Troupes ready for world stage
Updated: 2012-10-27 01:17
By Mu Qian (China Daily)
More shows from China will appear on the global stage in the near future, thanks to the 14th China Shanghai International Arts Festival Performing Arts Fair, which just concluded in Shanghai.
Among them, Shanghai Puppet Theater will perform at next year's Budapest Spring Festival, Shanghai Song and Dance Ensemble's dance work Heaven, Earth and Man will tour the Beiteddine Art Festival of Lebanon in 2014, and Green Snake by the National Theater of China will premiere at the Hong Kong Arts Festival in March.
A scene from the folk dance drama Zhou Xuan by the Shanghai Opera House. The drama is on stage at the 14th Shanghai International Arts Festival. [Provided to China Daily]
These are some of the results of the fair, which was attended by more than 400 representatives from more than 250 organizations from 36 countries — the biggest in its history. At least 118 programs achieved an initial intent of cooperation.
"We hope the fair will become one of the most professional in the Asia-Pacific region, and provide a platform for Chinese performing arts to enter the international markets," says Wang Jun, president of the Center for China Shanghai International Arts Festival.
The fair showcased 27 original works of Chinese performing arts, including music, dance, theater and traditional Chinese operas. Among them, Tan Dun's new work The Secret Songs of Women — Symphony for 12 Micro Films, Harp and Orchestra got an initial invitation to perform at 15 international festivals.
However, many participants of the fair agree that there are still many obstacles for Chinese performing arts to enter international markets, and there's a long way to go for Chinese artists and arts administrators.
"Unlike performing arts coming from other Western cultures, one cannot assume that either the festival directors or audiences in the United States will have any knowledge or familiarity with Chinese performing arts genres, history, language, literature or themes," says Cathy Barbash, an American consultant in Chinese performing arts and cultural policy who is currently working on an agreement between Philadelphia Orchestra and the National Center for the Performing Arts of China.
"You are usually starting with zero recognition when attempting to book Chinese programs."

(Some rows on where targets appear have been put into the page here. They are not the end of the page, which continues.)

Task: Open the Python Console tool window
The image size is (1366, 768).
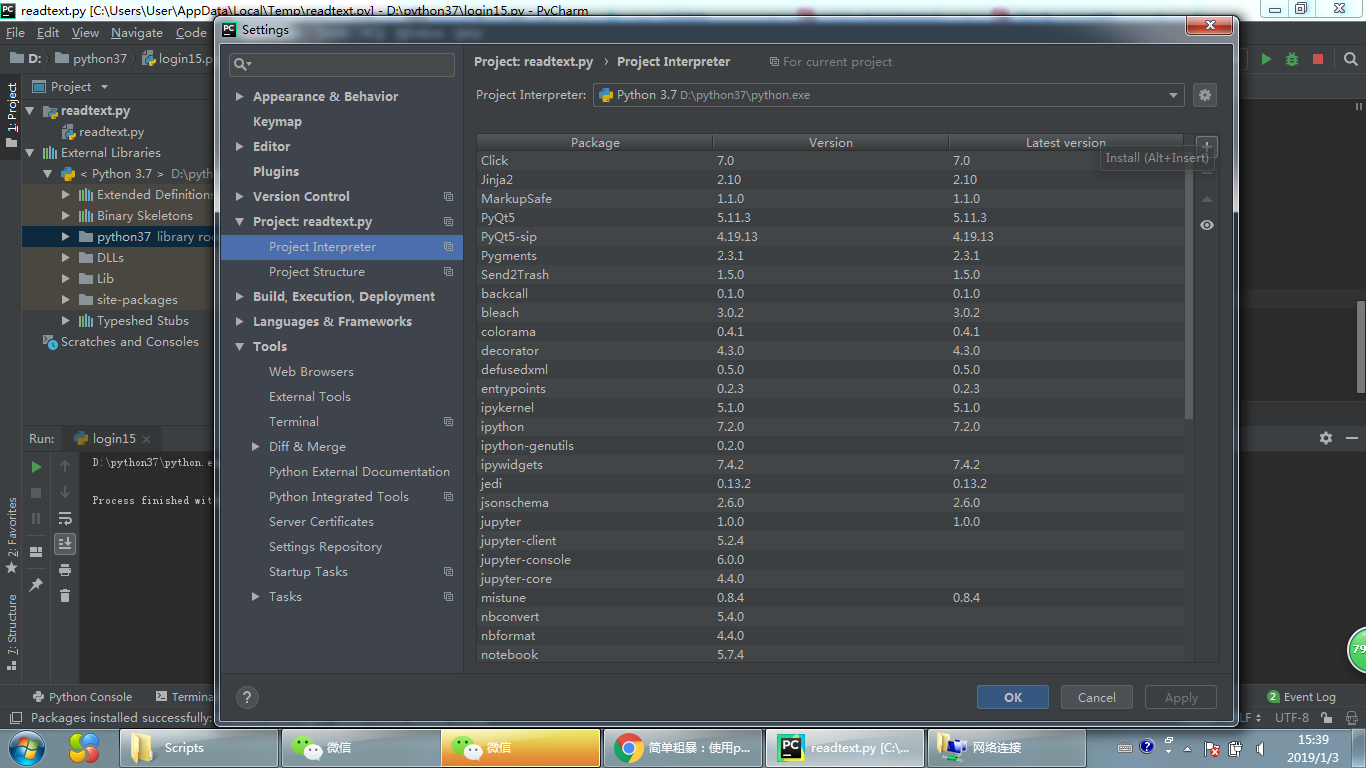Action: click(x=82, y=696)
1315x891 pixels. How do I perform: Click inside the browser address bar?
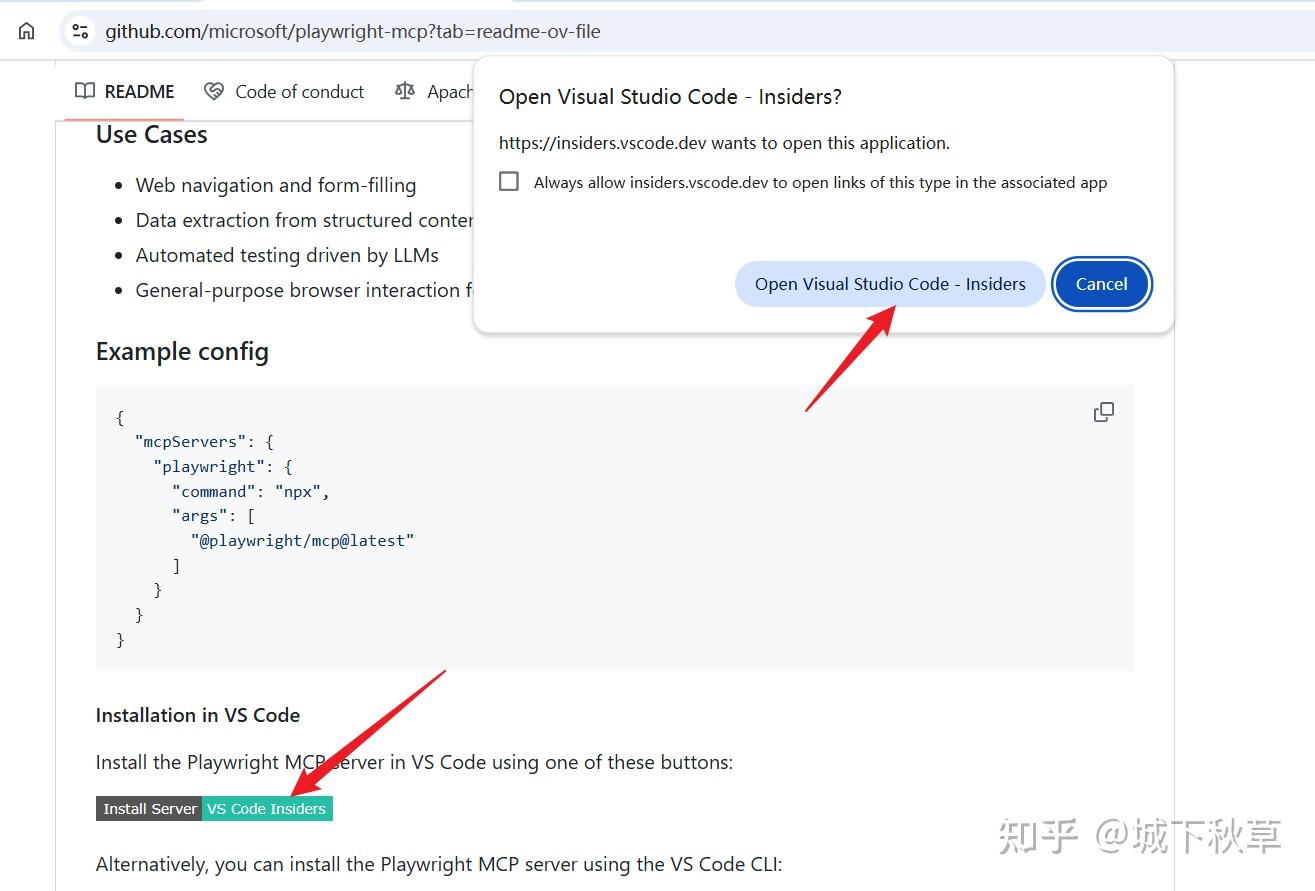(400, 30)
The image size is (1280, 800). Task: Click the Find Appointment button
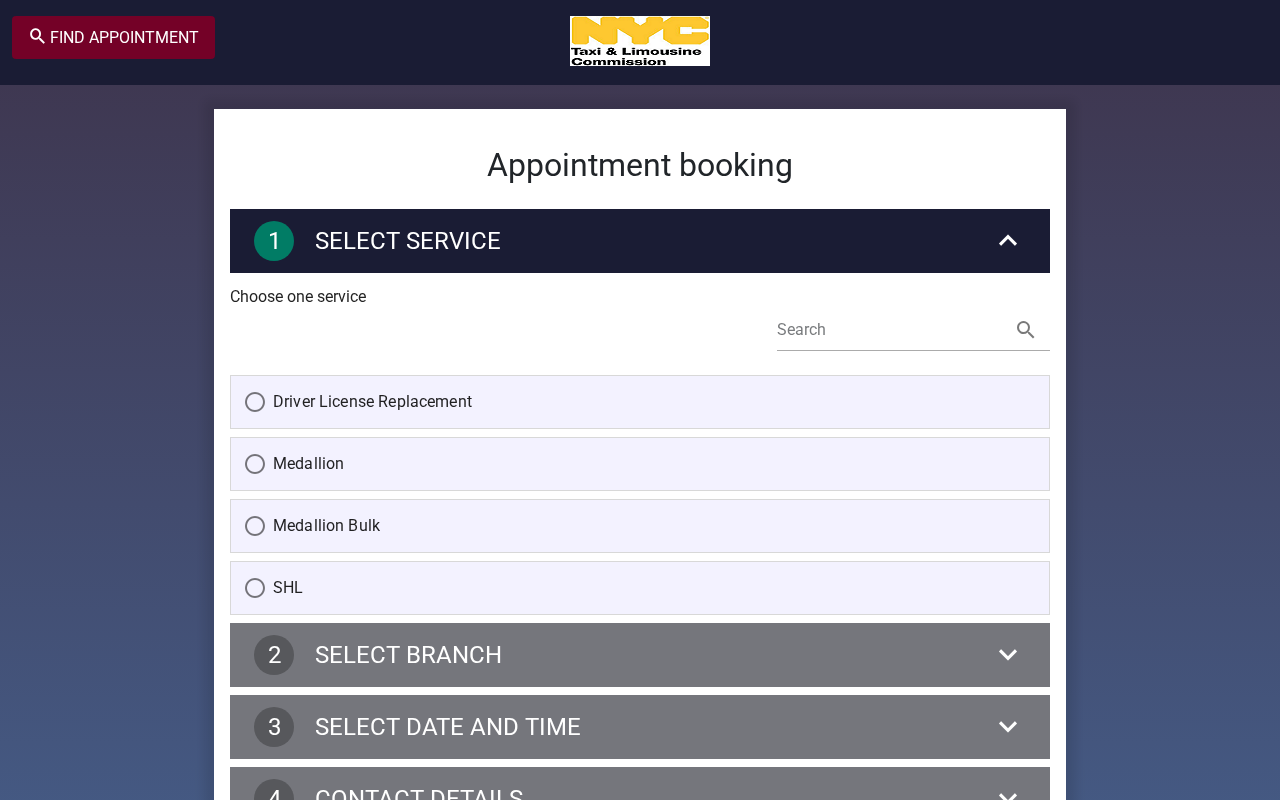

Chinese contemporary dance has been relatively well recognized by the world, with three or four companies at an international level with many overseas touring opportunities. But Barbash contends that the old-fashioned song and dance troupes of China and their dance dramas are problematic for sophisticated US audiences, who may find the story lines too sentimental and the dancing and acting too literal.
Another problem is the difference in tour planning. In the West, presenters or promoters tend to plan much more in advance than the art troupes do in China.
"Touring a soloist or a hundred-piece ensemble takes long-range planning for North America," says Earl G. Blackburn, senior vice-president of Opus 3 Artists, a New York agency that has toured artists from China since the early 1980s. "In the 2012 conferences with local presenters in the United States, which we just finished, we were discussing artists for the 2013-14, 2014-15, and even 2015-16 seasons."
But in China, art troupes usually don't plan for a tour more than a year ahead of time because many local governments' cultural departments don't approve their budgets for art troupes until very late.
"It is very hard for us to plan an overseas tour of a Chinese troupe because of the late decisions," says Wu Jiatong, general manager of Wu Promotion, one of the first private touring companies in China. "We often get requests to plan a tour in six months or sometimes even two months. Although there is the budget, it would be a very painful process."
Wu Promotion is famous for its overseas tours of Chinese orchestras of traditional instruments since 1998, and the acrobatic ballet Swan Lake, which was sold out in many countries, but Wu finds that Chinese troupes typically lack branding.
Many groups don't have an English name, or have several different ones that cause confusion. Many of them also don't have a website. Still fewer use social media to build up their fan base. There is still the problem of the craze for big productions, as many Chinese troupes compete in the scale of production and use of state-of-the-art technology. This has often increased costs so much that a tour becomes virtually impossible.
The good thing for Wu is that the Chinese government is now trying to boost the cultural industry and encourage private companies like his to engage in the international touring of performing arts.
But he has something to say about Chinese performing arts touring abroad. Echoing late Chinese leader Deng Xiaoping, "Chinese matters should be done in the Chinese way", Wu says, "international matters should be done in the international way, if Chinese performing arts want to tour abroad."